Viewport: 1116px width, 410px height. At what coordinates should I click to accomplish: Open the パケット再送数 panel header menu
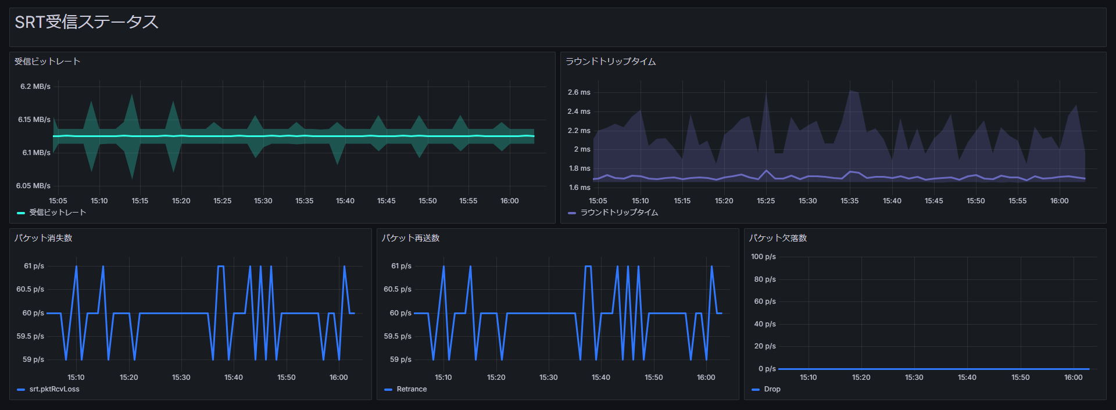(410, 238)
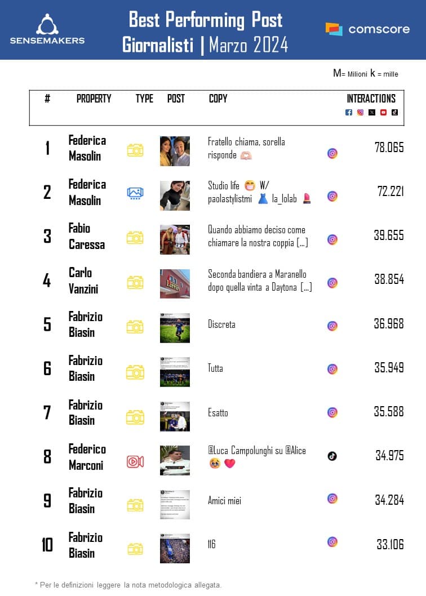This screenshot has width=426, height=596.
Task: Click the YouTube icon under INTERACTIONS
Action: 383,112

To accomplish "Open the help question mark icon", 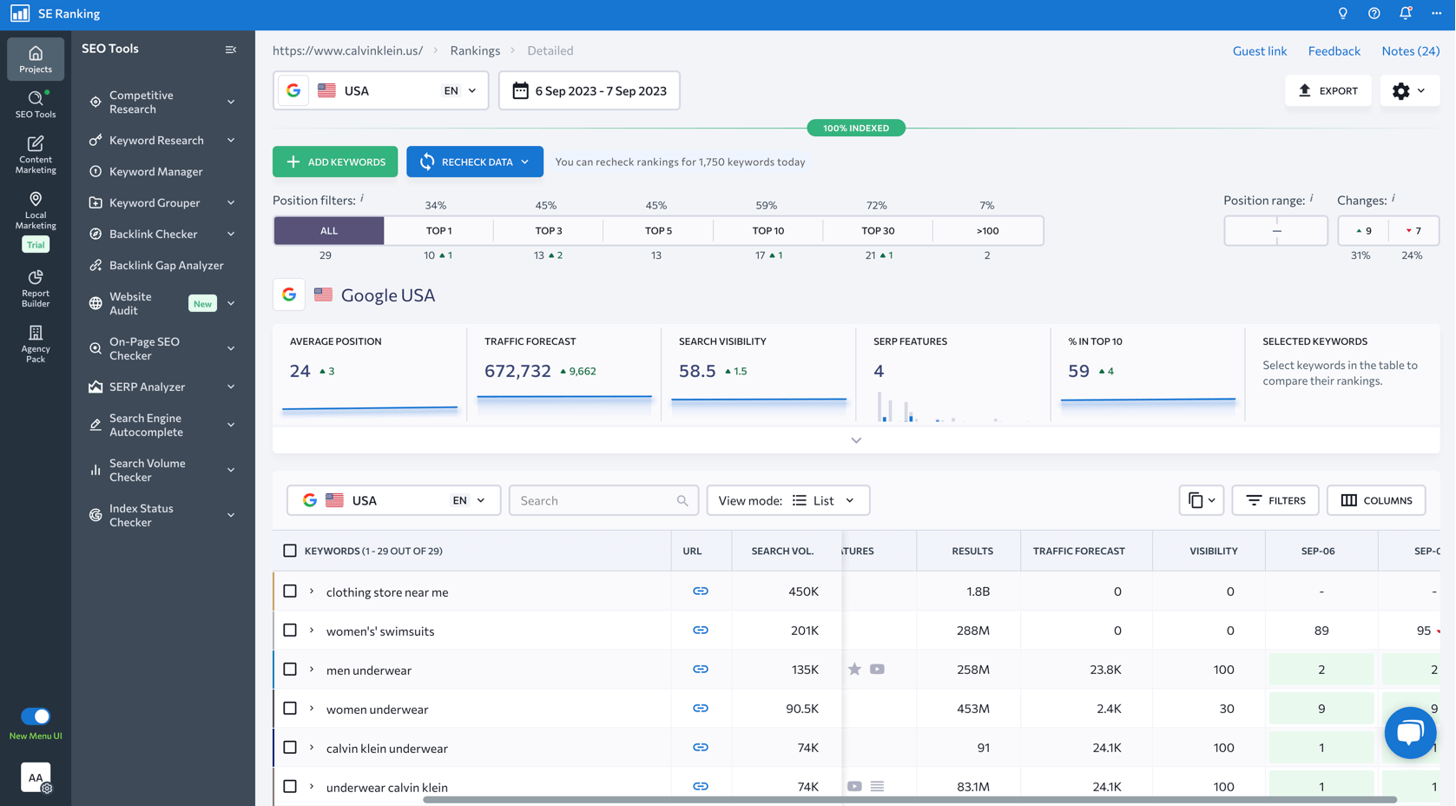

# # # # # # #

[What is expected]
Give the listing above again exactly, minus any images.

[Exercise result]
Viewport: 1116px width, 410px height. At what coordinates should I click to accomplish: Open the パケット再送数 panel header menu
(410, 238)
This screenshot has width=426, height=596.
Task: Click the YouTube icon under INTERACTIONS
Action: 383,112

To accomplish "Open the help question mark icon", 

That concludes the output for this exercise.